For many subway riders, the appearance of a Mexican band during a commute home may often be an unwelcome one. The music is loud; the panhandling aggressive. It’s a disruption to the privacy of a subway ride. Still, it’s easy to forget that these musicians are oftentimes poor immigrants looking to make a few bucks and exploit their skills.
Over the weekend, The Times ran an excellent profile of these musicians — properly known as norteños for the type of music they play — and I found the piece a fascinating glimpse into a world often unknown by most of us. Kirk Semple spoke with a variety of these norteños to draw up a picture of the bands. He writes:
The Metropolitan Transportation Authority’s rules of conduct include an array of regulations that could, and often do, snag the bands, including a prohibition on playing musical instruments on subway trains. Fines, often $75 each, are a regular part of the job, several musicians said. So is detention, often involving an overnight stay in jail and sometimes a punishment of community service, if rarely anything more severe than that. For those in the United States illegally, civil violations like those are usually not enough to prompt a check of immigration status.

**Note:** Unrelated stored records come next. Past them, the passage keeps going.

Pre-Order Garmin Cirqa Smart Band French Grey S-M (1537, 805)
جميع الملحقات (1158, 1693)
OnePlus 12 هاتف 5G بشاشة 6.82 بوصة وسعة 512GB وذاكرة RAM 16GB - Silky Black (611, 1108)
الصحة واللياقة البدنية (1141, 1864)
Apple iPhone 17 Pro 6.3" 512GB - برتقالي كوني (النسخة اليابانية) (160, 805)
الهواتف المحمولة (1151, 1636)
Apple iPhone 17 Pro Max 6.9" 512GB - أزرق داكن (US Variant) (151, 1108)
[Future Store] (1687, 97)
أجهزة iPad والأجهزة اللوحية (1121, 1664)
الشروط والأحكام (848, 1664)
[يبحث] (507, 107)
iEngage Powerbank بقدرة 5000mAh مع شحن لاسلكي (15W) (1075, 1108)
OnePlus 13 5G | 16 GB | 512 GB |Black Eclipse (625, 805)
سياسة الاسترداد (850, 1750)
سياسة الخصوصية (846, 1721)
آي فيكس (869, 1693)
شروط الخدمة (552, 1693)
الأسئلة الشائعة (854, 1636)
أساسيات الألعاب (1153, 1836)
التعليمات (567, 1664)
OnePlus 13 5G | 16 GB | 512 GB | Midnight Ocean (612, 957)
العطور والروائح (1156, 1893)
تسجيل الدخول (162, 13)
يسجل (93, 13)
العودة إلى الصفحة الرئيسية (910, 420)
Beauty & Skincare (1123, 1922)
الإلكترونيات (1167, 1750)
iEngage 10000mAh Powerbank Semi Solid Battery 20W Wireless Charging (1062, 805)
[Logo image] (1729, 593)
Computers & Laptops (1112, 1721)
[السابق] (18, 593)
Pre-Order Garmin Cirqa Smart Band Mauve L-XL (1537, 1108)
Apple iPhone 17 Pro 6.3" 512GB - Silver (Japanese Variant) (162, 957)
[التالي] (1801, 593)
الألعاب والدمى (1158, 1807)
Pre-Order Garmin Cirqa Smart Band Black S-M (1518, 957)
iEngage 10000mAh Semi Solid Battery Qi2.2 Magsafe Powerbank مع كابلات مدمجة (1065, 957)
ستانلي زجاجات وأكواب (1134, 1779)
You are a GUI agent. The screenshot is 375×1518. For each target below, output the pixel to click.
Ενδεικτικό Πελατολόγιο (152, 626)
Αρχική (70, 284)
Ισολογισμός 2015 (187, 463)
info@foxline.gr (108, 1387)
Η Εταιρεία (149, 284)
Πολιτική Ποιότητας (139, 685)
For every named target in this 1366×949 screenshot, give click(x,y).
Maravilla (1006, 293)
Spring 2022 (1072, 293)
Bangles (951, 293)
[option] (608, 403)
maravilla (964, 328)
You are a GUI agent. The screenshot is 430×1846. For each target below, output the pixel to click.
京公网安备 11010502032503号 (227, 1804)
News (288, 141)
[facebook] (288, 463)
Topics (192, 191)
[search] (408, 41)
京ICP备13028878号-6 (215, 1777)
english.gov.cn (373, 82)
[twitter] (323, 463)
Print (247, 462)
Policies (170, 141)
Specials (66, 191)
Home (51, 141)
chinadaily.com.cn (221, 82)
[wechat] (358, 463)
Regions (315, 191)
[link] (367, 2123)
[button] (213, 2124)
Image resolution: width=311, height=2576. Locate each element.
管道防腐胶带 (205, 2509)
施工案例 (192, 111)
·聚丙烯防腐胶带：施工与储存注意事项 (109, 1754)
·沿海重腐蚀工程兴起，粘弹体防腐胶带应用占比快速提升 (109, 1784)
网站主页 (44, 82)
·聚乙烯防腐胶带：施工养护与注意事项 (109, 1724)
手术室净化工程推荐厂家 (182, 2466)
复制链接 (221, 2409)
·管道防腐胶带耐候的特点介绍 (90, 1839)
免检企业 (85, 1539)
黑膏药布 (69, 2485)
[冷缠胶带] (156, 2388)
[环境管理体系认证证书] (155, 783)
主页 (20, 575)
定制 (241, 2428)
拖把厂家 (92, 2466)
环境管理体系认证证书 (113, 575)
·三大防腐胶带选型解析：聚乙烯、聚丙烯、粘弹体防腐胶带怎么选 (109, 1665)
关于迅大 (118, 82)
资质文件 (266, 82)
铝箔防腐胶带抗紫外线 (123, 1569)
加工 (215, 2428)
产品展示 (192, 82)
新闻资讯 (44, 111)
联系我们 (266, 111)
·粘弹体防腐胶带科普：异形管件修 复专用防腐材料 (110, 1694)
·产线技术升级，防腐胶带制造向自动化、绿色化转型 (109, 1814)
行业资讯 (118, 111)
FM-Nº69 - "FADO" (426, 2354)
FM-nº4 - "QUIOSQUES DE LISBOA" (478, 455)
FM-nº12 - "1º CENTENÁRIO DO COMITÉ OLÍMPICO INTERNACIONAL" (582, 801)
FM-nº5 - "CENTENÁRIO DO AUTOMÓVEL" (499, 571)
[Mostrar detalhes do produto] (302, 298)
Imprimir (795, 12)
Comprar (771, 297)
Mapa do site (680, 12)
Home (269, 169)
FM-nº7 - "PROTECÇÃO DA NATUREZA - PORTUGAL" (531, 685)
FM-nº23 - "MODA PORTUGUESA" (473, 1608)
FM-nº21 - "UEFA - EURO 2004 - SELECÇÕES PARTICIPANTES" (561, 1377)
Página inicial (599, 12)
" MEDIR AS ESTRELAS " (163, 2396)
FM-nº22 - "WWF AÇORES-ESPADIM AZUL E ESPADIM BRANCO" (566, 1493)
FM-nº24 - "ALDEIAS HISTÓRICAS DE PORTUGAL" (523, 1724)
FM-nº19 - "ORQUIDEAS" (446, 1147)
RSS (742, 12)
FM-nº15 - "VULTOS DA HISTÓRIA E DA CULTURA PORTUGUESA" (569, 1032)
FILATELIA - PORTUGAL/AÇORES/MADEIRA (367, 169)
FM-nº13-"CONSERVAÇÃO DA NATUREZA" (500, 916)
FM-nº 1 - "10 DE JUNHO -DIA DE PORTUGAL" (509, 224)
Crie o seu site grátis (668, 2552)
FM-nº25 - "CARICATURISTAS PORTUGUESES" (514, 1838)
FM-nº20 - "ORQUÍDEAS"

But even though $75 is a good day’s earnings on the subway, the musicians seem to regard these penalties as tolerable occupational hazards. “Our babies have to eat something; we have to eat something,” Mr. Tigre, 41, who is divorced and has three American-born children, said with a shrug. “If I had a steady job, I wouldn’t play in the train.”
The groups’ growth has paralleled the rising number of Mexicans in New York and the surging popularity of norteño music. A decade ago, the musicians say, there were only a few norteño bands plying the subway system. By the estimates of several players, there are now at least 15, though nobody is sure of the exact number because the groups are continually forming, changing members and dissolving. Their paths usually cross only underground, in quick, joking encounters that allow them to swap gossip and information about police sightings.
The article delves into the ins and outs of navigating the system as well. Some bands play only on certain segments. One, for instance, avoids police by sticking to the B or D trains north of 125th Sts., and most musicians say they try to avoid the mid-afternoon when school kids “heckle and yell, push and shove.” Some adults too grow hostile and abusive toward the musicians.
It might be annoying to find these musicians in a subway car, and it might be illegal as well. But it’s annoying and illegal with a little bit of character. I’d take the norteños over a crazy preacher any day of the week.